Activity -> In the records below, find the line with "News e Avvisi del CdS (124, 517)" and the line with "Zur Startseite (215, 442)". Print both exactly, along with every line between them, and no other line.

╔══

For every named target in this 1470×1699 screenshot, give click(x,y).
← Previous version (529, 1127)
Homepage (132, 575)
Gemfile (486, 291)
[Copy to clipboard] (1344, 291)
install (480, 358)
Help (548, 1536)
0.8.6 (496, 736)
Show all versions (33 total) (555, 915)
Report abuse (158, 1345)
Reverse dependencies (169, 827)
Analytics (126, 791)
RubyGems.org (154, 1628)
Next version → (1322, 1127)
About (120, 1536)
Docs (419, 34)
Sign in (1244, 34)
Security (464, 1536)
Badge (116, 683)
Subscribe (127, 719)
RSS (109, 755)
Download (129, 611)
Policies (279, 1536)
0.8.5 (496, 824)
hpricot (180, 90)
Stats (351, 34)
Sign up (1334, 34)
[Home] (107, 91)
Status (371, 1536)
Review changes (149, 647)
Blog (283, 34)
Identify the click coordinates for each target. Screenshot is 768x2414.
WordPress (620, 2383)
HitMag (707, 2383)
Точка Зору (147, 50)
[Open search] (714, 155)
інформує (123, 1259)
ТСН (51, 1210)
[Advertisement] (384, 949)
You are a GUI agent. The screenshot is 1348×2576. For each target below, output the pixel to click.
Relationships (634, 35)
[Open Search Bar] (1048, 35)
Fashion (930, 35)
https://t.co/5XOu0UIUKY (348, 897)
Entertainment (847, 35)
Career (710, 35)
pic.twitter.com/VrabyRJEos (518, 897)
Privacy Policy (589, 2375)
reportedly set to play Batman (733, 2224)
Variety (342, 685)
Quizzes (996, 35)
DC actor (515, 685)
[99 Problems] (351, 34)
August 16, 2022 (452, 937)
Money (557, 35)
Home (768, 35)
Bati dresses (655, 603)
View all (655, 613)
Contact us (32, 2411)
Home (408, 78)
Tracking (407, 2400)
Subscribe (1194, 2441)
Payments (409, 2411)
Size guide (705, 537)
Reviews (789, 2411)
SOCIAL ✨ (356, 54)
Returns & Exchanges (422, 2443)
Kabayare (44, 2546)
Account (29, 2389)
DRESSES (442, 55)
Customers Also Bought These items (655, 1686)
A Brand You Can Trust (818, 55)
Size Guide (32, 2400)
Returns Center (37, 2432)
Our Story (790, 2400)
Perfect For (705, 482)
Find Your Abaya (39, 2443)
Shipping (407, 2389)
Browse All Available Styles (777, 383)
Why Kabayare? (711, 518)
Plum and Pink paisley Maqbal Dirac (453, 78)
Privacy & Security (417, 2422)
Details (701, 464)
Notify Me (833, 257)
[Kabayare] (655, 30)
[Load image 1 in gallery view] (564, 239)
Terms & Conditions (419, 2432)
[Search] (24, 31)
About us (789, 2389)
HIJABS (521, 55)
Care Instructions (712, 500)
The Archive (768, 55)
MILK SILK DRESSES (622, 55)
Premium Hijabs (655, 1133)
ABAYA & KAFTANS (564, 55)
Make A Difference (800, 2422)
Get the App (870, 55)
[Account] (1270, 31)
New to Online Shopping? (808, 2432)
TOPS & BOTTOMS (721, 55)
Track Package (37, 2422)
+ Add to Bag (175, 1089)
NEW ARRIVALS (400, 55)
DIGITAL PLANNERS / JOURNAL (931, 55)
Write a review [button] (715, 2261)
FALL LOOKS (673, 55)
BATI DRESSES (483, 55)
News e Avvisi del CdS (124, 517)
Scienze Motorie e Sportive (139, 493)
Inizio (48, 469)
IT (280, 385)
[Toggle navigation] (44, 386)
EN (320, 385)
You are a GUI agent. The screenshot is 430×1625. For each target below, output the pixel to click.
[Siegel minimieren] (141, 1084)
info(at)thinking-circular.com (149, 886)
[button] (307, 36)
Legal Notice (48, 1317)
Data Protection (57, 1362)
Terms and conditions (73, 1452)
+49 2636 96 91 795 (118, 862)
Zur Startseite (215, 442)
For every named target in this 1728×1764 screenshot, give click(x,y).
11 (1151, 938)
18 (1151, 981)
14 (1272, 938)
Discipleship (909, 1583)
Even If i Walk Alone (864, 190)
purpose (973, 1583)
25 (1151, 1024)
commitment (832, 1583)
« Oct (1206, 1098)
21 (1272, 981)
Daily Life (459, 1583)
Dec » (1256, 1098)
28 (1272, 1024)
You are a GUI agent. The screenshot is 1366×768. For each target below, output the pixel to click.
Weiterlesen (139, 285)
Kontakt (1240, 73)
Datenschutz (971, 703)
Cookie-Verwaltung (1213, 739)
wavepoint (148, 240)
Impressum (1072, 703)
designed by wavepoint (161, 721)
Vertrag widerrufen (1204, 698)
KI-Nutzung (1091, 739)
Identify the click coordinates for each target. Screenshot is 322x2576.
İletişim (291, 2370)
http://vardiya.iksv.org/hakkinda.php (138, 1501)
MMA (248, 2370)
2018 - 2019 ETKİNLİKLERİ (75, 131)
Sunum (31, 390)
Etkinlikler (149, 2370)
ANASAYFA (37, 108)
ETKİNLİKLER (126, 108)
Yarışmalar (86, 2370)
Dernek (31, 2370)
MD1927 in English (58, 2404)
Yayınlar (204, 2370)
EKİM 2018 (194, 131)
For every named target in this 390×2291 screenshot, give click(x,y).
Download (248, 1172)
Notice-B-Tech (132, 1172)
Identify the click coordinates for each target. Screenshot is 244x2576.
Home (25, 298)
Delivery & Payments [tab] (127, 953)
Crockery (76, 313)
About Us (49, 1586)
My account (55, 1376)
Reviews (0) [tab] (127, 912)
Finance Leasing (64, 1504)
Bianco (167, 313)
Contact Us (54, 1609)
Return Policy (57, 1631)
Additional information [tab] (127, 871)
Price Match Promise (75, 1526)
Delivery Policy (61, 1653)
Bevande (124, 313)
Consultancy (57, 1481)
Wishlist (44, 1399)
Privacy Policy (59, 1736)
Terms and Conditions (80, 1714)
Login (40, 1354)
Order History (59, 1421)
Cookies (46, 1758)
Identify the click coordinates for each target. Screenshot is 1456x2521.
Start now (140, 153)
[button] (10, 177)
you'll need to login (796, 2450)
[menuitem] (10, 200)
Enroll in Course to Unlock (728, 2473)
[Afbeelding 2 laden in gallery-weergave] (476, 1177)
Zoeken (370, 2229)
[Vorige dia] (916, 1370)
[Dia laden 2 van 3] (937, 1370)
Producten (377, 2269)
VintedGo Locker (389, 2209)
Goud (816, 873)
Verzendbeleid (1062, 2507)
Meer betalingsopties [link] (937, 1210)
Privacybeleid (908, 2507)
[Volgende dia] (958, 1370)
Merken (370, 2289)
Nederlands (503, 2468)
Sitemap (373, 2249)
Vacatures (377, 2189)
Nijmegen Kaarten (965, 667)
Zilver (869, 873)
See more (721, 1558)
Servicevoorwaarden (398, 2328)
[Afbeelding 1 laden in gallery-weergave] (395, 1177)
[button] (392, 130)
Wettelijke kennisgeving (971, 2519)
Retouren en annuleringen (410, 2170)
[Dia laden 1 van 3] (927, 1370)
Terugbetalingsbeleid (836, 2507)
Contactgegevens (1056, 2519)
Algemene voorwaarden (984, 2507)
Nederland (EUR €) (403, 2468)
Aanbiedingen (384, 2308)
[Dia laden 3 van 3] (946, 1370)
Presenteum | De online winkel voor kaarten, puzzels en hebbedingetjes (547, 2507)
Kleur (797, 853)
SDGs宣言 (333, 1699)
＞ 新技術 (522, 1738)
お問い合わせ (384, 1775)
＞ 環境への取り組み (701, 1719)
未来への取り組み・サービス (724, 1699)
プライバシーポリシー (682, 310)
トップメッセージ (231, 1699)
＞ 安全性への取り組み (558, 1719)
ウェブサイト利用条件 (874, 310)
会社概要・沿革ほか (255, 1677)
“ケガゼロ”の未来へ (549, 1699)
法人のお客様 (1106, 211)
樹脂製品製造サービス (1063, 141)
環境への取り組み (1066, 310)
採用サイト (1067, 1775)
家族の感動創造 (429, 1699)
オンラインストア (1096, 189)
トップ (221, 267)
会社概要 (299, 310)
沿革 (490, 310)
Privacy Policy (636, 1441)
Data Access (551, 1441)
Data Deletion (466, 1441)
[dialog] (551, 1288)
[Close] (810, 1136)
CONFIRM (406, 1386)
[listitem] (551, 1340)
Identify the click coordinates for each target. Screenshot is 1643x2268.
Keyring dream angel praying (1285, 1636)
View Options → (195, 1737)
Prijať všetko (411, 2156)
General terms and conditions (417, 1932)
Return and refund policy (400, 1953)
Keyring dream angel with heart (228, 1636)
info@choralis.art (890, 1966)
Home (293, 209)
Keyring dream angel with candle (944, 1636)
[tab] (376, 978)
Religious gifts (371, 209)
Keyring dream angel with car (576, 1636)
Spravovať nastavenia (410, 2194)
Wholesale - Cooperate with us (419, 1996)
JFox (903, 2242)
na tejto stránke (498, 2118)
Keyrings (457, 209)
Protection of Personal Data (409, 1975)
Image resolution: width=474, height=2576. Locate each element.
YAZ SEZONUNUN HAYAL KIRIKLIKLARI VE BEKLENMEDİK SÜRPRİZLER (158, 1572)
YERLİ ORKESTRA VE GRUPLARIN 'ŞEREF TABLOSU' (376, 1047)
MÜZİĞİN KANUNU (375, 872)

╚══

Result of the exercise ->
News e Avvisi del CdS (124, 517)
Scienze Motorie e Sportive (139, 493)
Inizio (48, 469)
IT (280, 385)
[Toggle navigation] (44, 386)
EN (320, 385)
You are a GUI agent. The screenshot is 430×1625. For each target below, output the pixel to click.
[Siegel minimieren] (141, 1084)
info(at)thinking-circular.com (149, 886)
[button] (307, 36)
Legal Notice (48, 1317)
Data Protection (57, 1362)
Terms and conditions (73, 1452)
+49 2636 96 91 795 (118, 862)
Zur Startseite (215, 442)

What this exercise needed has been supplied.